Chatbots prone to ‘hallucination’ or inventing info, study finds
CALIFORNIA, UNITED STATES — A new study by artificial intelligence (AI) startup Vectara suggests that popular chatbots like ChatGPT and Google’s Palm have a tendency to confidently “make up” information between 3% to 27% of the time.
The 30-person Vectara team, backed by $28.5 million in seed funding, tested leading chatbots from companies like OpenAI, Google, Meta, and Anthropic. Their analysis found concerning rates of “hallucination,” where chatbots generate false information as if it were fact.
OpenAI’s ChatGPT had the lowest measured hallucination rate at 3%, while Google’s Palm was found to hallucinate up to 27% of the time. Meta and Anthropic’s chatbots landed in the middle with rates around 5-8%.

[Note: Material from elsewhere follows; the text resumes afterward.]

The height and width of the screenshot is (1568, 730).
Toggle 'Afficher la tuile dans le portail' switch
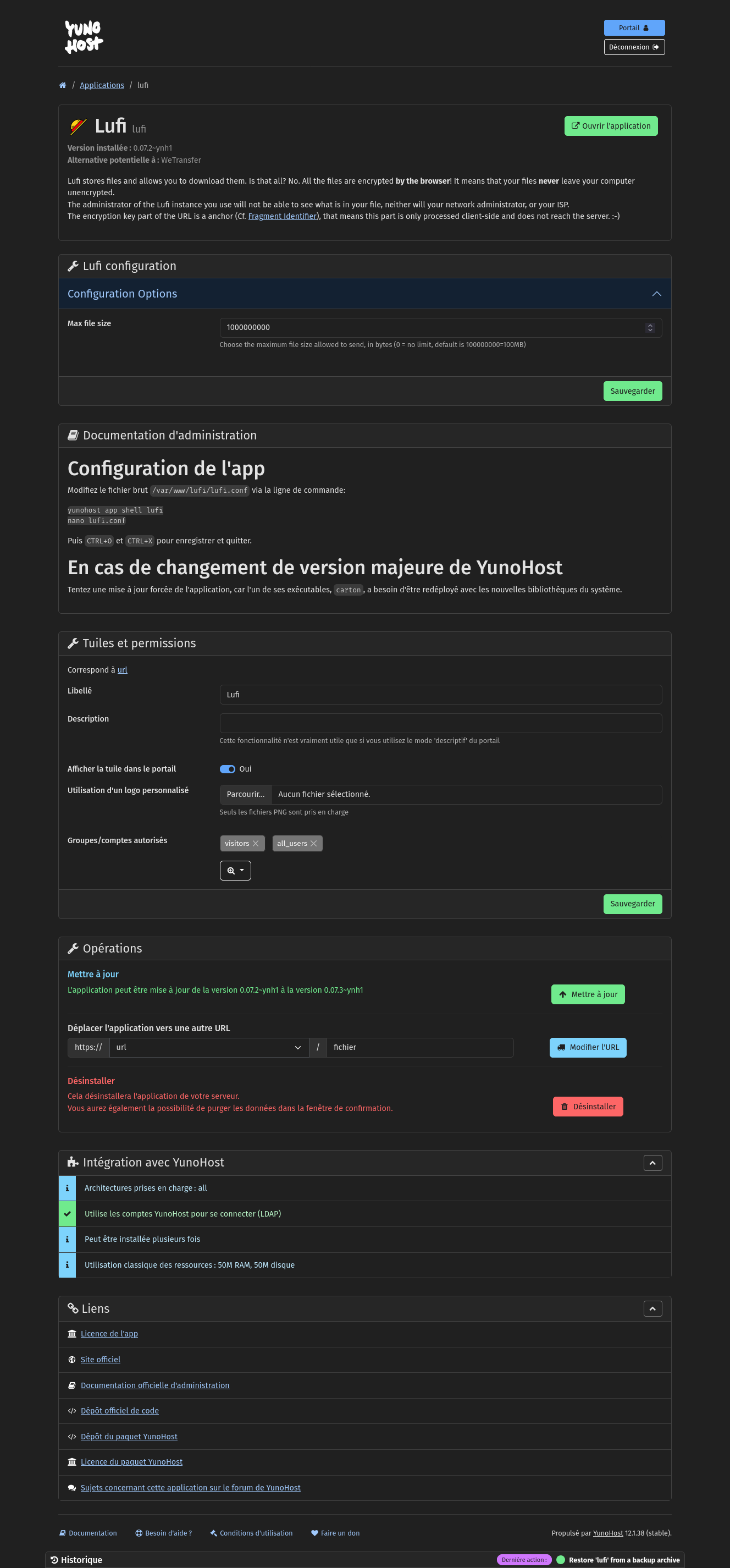point(228,769)
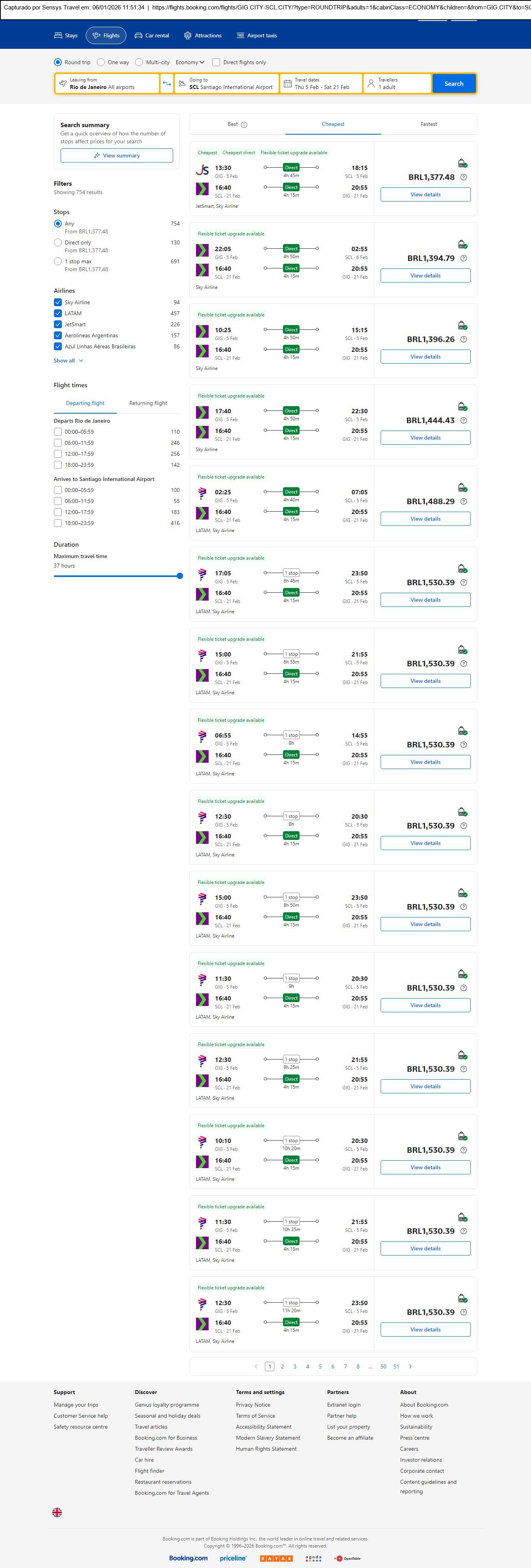Switch to the Fastest tab

click(429, 124)
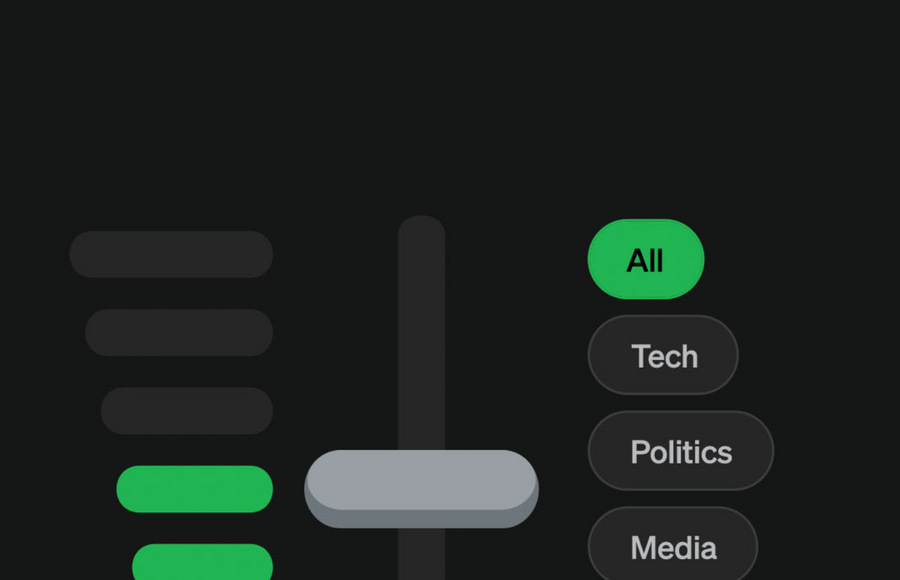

“We gave the system 10 to 20 facts and asked for a summary of those facts,” said Amr Awadallah, the chief executive of Vectara and a former Google executive.
“That the system can still introduce errors is a fundamental problem.”
The issue stems from how chatbots learn language by ingesting vast amounts of online text, repeating falsehoods and unreliable information found on the internet. Solutions remain unclear, though Vectara and chatbot creators are actively researching improvements.
With global excitement around AI chatbots’ capabilities, their tendency to confidently “invent” information poses risks if used for high-stakes tasks like legal, medical, or business applications.
Vectara specializes in extracting insights from private business documents. They aim to raise awareness on potential chatbot inaccuracies for organizations considering relying on them for sensitive uses.